[TEXT]:
**********

10 Year Reunion

This past weekend, I attended my 10 year college reunion at Sweet Briar College.  I had a fantastic time!  It was such a great opportunity to see some old friends and to relax.  I also got to spend some much needed time with my husband in a beautiful setting.  It doesn’t get a lot better than that.  Sweet Briar’s campus is amazing.  I was so lucky to have been able to spend 4 years of my life in such a lovely place, and I was glad to go back.  It is more serene, bucolic and peaceful than almost any place I’ve ever been.  I didn’t fully appreciate how centering the campus is while I was there, but going back gives me a new perspective.

I remember distinctly my first visit to Sweet Briar when I was a high school junior (in 1992).  The campus won me over immediately.  It was like no place I had ever been.  I had visited Ivy League schools and colleges of the Seven Sisters, but Sweet Briar beat them all.  I was instantly attracted to the idea of spending 4 years there, but I thought it would be silly to choose a college based on setting alone.  But then the people that I met there really sealed the deal for me.  When I was in school, I made some of the best friends of my entire life at this beautiful place, and it was so great to go back to the place and the people.

**********

[GIVEN DATA]:

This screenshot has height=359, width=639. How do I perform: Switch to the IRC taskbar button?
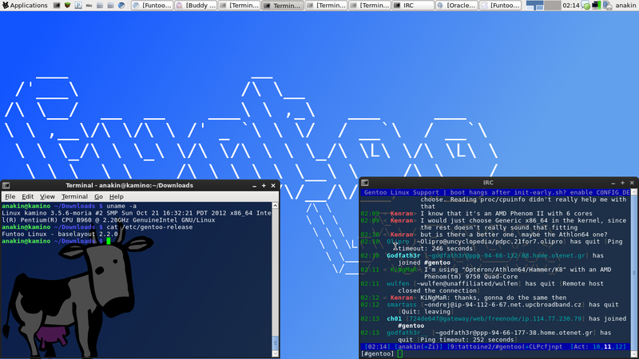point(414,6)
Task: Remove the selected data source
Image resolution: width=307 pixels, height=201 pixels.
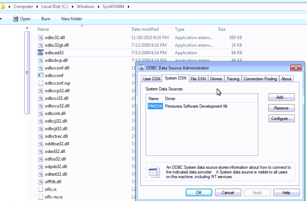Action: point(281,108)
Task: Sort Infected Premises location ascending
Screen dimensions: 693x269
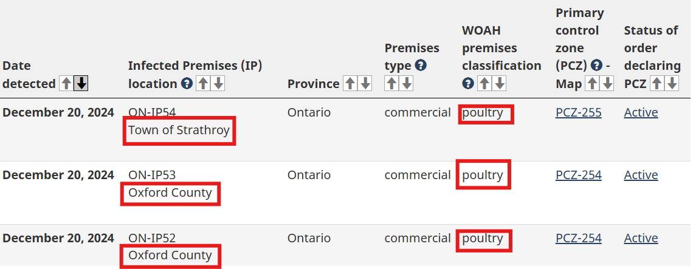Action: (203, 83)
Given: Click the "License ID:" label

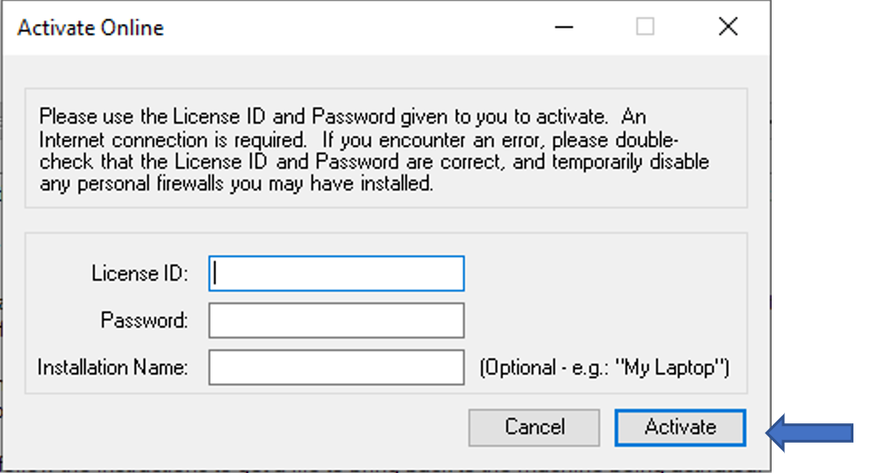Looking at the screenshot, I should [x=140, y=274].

**********

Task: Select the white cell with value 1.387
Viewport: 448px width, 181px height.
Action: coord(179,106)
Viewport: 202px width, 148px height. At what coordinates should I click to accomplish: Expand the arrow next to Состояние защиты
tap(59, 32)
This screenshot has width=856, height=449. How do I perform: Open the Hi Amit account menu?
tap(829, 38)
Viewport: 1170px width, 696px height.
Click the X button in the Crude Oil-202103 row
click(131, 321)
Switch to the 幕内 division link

**********

[USING THE INFORMATION]:
(a) Answer these questions from the reunion post, one line each:
(i) At which college was the reunion held?
(ii) In what year did the writer first visit that college as a high school junior?
(iii) Besides old friends, with whom did the writer spend time over the weekend?
(b) Render this sentence from the reunion post in Spanish: "It is more serene, bucolic and peaceful than almost any place I’ve ever been."
(c) Resume the reunion post where it stops, keeping its first-person voice.

[ANSWERS FOR THE EXERCISE]:
(a)
(i) Sweet Briar College
(ii) 1992
(iii) The writer's husband

(b) Es más sereno, bucólico y apacible que casi cualquier otro lugar en el que haya estado.

(c)
It’s a great thing to go to a reunion as a woman who is 7 months pregnant.  Prior to becoming pregnant, I was stressed out about losing weight in time for reunion, but when you’re pregnant, that is so not a concern.  It’s also a great thing to go to a reunion at a women’s college as a pregnant woman.  It’s one of the most female-friendly atmospheres I’ve had the pleasure of experiencing since getting pregnant.  Everyone was so supportive and helpful.  My fellow alumnae talked enthusiastically about my pregnancy and asked me intelligent questions. (Unlike my favorite recent question by a co-worker, “When did you say that baby was coming out?  I think it’s coming sooner!”  Right, because in your spare time, you’re an obstetrician.  Note to everyone: it’s not any nicer to imply a pregnant woman is fat than it is to say it about anyone else.)  At the same time, no one acted like I was completely incapable.  No one told me to sit down, gasped when I tried to life something, or scolded me to walk more slowly.

I talked with some of my friends about my diagnosis of gestational diabetes.  Some of them have been through the same thing, some of them simply shared sympathy with my situation.  One woman, who I knew in college, but not well, came up to me and really helped ease my mind.  She had heard through another friend that I had been diagnosed with gestational diabetes, and she had, as well, with her twins.  She shared with me her experience of it not being too terrible, and told me about how quickly she recovered after having her girls.  Most importantly, she told me that she hadn’t gotten the same diagnosis with her second pregnancy, which was really nice to hear.  It helped me to feel more relaxed and hopeful, as it always does to hear about something you’re experiencing from someone who has already been there.  It was such a kind thing for her to approach me.  I was really grateful for it.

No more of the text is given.